Dance a Little Dance

Astronomy follows me everywhere. Yesterday I attended a wedding of a couple of very close friends, who asked my daughter to be the flowergirl. At the reception after the wedding, I was dancing with my daughter, who is three years old. She wanted me to spin her around, so I held on to her hands and we spun. I had to lean backwards a little to make sure we didn't topple over, and as I spun her in a big circle around me I made a little circle on the floor too.

Those circles (her big one and my little one) are very telling.
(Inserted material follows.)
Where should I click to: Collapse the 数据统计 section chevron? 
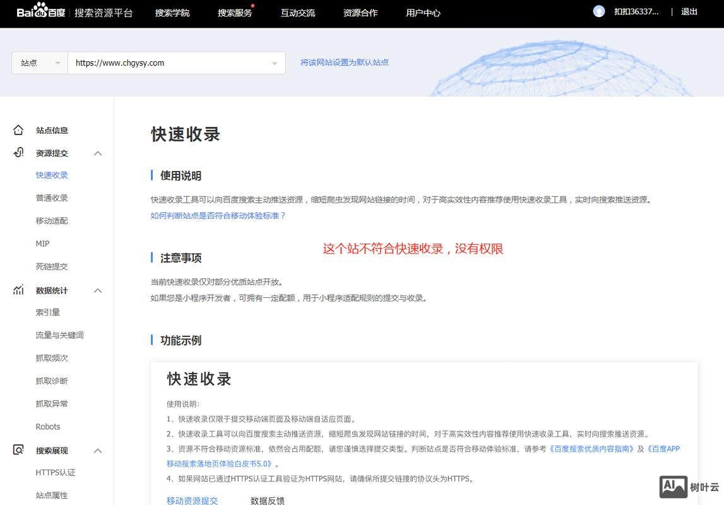click(x=98, y=290)
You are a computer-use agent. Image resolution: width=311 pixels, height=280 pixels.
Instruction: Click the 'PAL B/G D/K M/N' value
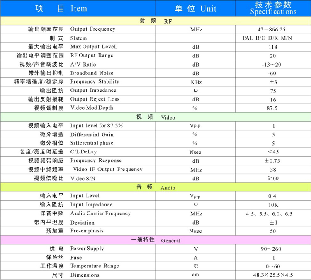click(x=273, y=38)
She tips the scales at about 15 kilograms, and I mass about 75. Since I mass five times what she does, she made a much bigger circle than I did; not coincidentally, her circle would be five times as big.
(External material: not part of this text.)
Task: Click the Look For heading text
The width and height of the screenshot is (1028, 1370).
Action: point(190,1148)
What was happening to my daughter and me on a small scale as we danced happens on a much bigger scale when planets dance too. The Earth, for example, has a mass about 81 times that of the Moon. That's a lot, but the Moon still has quite a grasp on us. As it orbits us, the Moon makes a circle about 400,000 kilometers across. But since it has a substantial mass it tugs on the Earth too. The Earth makes a little circle while the Moon makes its big one, and the Earth's circle is about 5000 kilometers in radius, about 1/81 of the Moon's (the ratio of the masses). In a sense, the Moon and Earth are both orbiting a single point in space, called the barycenter, commonly called the center of mass. It is mathematically correct to say that it is the barycenter that orbits the Sun, while the Earth and Moon circle the barycenter. So really, we both make wiggly lines as we go around the Sun; it's the combination of our orbital path around the Sun plus our smaller path around the Earth/Moon barycenter.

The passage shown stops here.